Never tried a 1080Ti but i had a RX 480 with X5650 and it performed great


----------



## brandonwh64 (Jun 16, 2017)

X58 should be fine on a 1070/1080. My I7-920 was great for a long time and if I had to, I would still rock one today.


----------



## Rehmanpa (Jun 17, 2017)

I have ran a gtx 1080 on an unoverclocked x5670 and it was fine, almost no difference, except with warhammer dawn of war 2. My r9 290x got twice the fps on that game with my 4790k vs my 5670 and gtx 1080 for some reason. Still that was ultra 1440p at at least 80fps iirc but still kind like what the heck. Point is I'd save your money for something more useful, like food or a car or something.


----------



## Tomgang (Jun 17, 2017)

Durvelle27 said:


> Never tried a 1080Ti but i had a RX 480 with X5650 and it performed great



1080 TI is a great deal faster that RX480 and by that needs more CPU power to feed it but if that cut run so can pascal. But year either my old I7 920 or my current I7 980X have no trouble feeding my current GTX 970 sli.



brandonwh64 said:


> X58 should be fine on a 1070/1080. My I7-920 was great for a long time and if I had to, I would still rock one today.
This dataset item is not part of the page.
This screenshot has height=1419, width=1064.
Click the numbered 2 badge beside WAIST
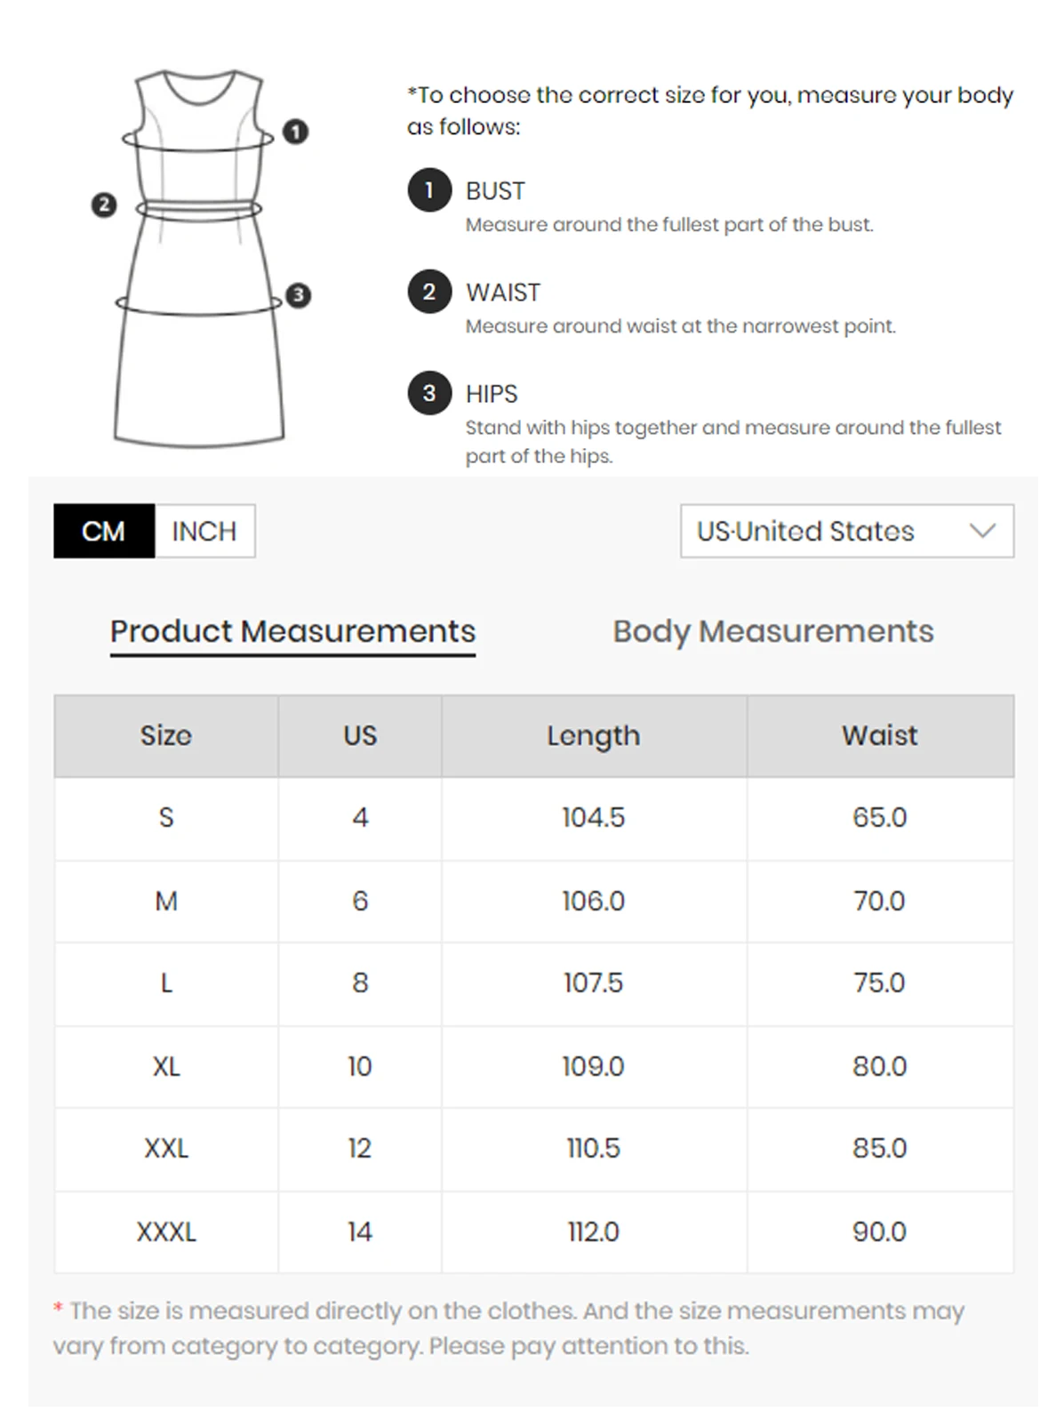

Well its not GTX 1070/1080 but GTX 1080 TI. I think that will also be fine.




Rehmanpa said:


> I have ran a gtx 1080 on an unoverclocked x5670 and it was fine, almost no difference, except with warhammer dawn of war 2. My r9 290x got twice the fps on that game with my 4790k vs my 5670 and gtx 1080 for some reason. Still that was ultra 1440p at at least 80fps iirc but still kind like what the heck. Point is I'd save your money for something more useful, like food or a car or something.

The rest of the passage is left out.